Artist’s rendering of WGS-11+

Fact Sheets

Space Based Infrared System

SPACE BASED INFRARED SYSTEM
 
Mission

The Space Based Infrared System (SBIRS) program is the follow-on capability to the highly successful Defense Support Program. The SBIRS program was designed to provide a seamless operational transition from DSP to SBIRS and meet jointly-defined requirements of the defense and intelligence communities in support of the missile early warning, missile defense, battlespace awareness and technical intelligence mission areas.

Description

The SBIRS program consists of the space segment of Geosynchronous Earth Orbit satellites, Highly Elliptical Orbit sensors riding on host satellites, legacy DSP satellites and the associated world-wide deployed ground systems. Space Operations Command is responsible for conducting HEO, GEO and DSP operations at all fixed ground sites. An Air National Guard unit operates the Mobile Ground System (MGS), which processes data from DSP satellites currently, providing survivable and endurable mission support. The SBIRS program is managed by the Remote Sensing Systems Directorate at the U.S. Space Force’s Space and Missile Systems Center. Three contractors are responsible for support system engineering, space craft development, ground systems, and payload.

USSF operates HEO sensors and GEO satellite constellations. All GEO satellites were launched at Cape Canaveral Air Force Station, Fla. The SBIRS Mission Control Station manages the constellation of HEO sensors, GEO satellites and the legacy DSP satellites. The SBIRS ground system consolidates the legacy DSP, HEO and GEO ground systems from three locations into one primary and one backup ground station.
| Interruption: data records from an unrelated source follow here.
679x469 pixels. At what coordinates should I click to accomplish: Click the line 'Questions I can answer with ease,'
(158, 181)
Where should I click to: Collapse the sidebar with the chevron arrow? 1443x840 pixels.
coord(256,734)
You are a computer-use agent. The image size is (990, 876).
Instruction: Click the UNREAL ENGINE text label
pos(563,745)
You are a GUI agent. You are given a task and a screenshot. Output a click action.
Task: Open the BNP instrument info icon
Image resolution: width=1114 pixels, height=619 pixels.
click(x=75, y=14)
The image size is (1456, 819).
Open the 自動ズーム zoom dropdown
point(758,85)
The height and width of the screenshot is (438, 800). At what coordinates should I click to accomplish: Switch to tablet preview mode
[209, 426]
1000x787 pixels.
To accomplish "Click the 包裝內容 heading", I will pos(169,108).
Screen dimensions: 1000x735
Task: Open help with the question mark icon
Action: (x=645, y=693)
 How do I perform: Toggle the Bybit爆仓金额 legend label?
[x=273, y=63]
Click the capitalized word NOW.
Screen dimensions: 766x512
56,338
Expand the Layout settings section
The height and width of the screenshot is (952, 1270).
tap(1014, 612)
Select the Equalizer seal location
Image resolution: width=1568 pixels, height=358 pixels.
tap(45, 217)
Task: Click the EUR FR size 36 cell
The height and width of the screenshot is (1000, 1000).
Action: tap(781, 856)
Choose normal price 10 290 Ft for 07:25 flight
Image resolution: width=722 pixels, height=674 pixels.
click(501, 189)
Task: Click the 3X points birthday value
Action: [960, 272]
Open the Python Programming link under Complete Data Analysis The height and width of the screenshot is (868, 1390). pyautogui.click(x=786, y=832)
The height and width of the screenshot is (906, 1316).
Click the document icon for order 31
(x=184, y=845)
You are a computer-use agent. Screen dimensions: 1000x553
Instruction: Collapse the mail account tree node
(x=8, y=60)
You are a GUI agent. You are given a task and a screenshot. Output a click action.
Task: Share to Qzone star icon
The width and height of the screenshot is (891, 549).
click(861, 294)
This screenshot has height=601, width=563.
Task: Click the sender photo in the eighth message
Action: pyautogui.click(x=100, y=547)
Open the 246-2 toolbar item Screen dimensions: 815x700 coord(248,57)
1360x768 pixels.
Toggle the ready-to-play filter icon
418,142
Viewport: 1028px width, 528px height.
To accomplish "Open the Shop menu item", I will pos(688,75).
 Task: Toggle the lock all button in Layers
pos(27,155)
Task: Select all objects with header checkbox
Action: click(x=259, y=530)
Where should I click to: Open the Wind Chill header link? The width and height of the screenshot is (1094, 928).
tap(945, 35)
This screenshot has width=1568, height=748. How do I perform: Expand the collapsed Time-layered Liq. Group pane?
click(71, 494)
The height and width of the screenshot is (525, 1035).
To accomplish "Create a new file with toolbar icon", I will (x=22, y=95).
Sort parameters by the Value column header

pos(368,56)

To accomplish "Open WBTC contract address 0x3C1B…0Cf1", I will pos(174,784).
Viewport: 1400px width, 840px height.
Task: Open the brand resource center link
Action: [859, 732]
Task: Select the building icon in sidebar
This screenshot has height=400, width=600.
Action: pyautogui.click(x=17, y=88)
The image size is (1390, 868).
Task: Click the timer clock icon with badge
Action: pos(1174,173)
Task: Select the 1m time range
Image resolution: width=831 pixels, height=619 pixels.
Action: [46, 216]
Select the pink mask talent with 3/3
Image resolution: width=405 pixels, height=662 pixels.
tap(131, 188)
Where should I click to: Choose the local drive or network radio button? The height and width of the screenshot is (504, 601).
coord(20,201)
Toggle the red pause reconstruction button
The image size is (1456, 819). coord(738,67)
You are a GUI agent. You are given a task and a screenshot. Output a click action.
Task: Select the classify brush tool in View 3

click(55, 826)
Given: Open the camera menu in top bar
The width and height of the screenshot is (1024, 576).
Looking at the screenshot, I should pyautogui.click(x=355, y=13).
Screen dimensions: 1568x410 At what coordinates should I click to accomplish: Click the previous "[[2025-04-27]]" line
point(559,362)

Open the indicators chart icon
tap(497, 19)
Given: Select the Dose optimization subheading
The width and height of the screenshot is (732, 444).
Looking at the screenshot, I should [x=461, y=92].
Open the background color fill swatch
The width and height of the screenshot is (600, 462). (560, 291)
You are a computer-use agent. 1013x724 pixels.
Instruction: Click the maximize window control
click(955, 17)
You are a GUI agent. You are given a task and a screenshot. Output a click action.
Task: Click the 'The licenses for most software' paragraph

This consolidation provides a significant reduction in manpower requirements, allows for improved mission processing capabilities and greatly increases performance across all four SBIRS mission areas. The SBIRS Survivable/Endurable Evolution program will replace MGS, initially designed for support of DSP operations in the 1960s, supporting SBIRS survivability and endurability requirements.

System Features

The SBIRS sensors are designed to provide greater flexibility and sensitivity than the DSP infrared sensor and detect short-wave and mid-wave infrared signals, allowing SBIRS to perform a broader set of missions. These enhanced capabilities result in improved prediction accuracy for global strategic and tactical warfighters. The on-going evolution of the ground system uses improved mission processing software, resulting in increased event message accuracy and reduced manpower for support and operations of the DSP and SBIRS portfolio.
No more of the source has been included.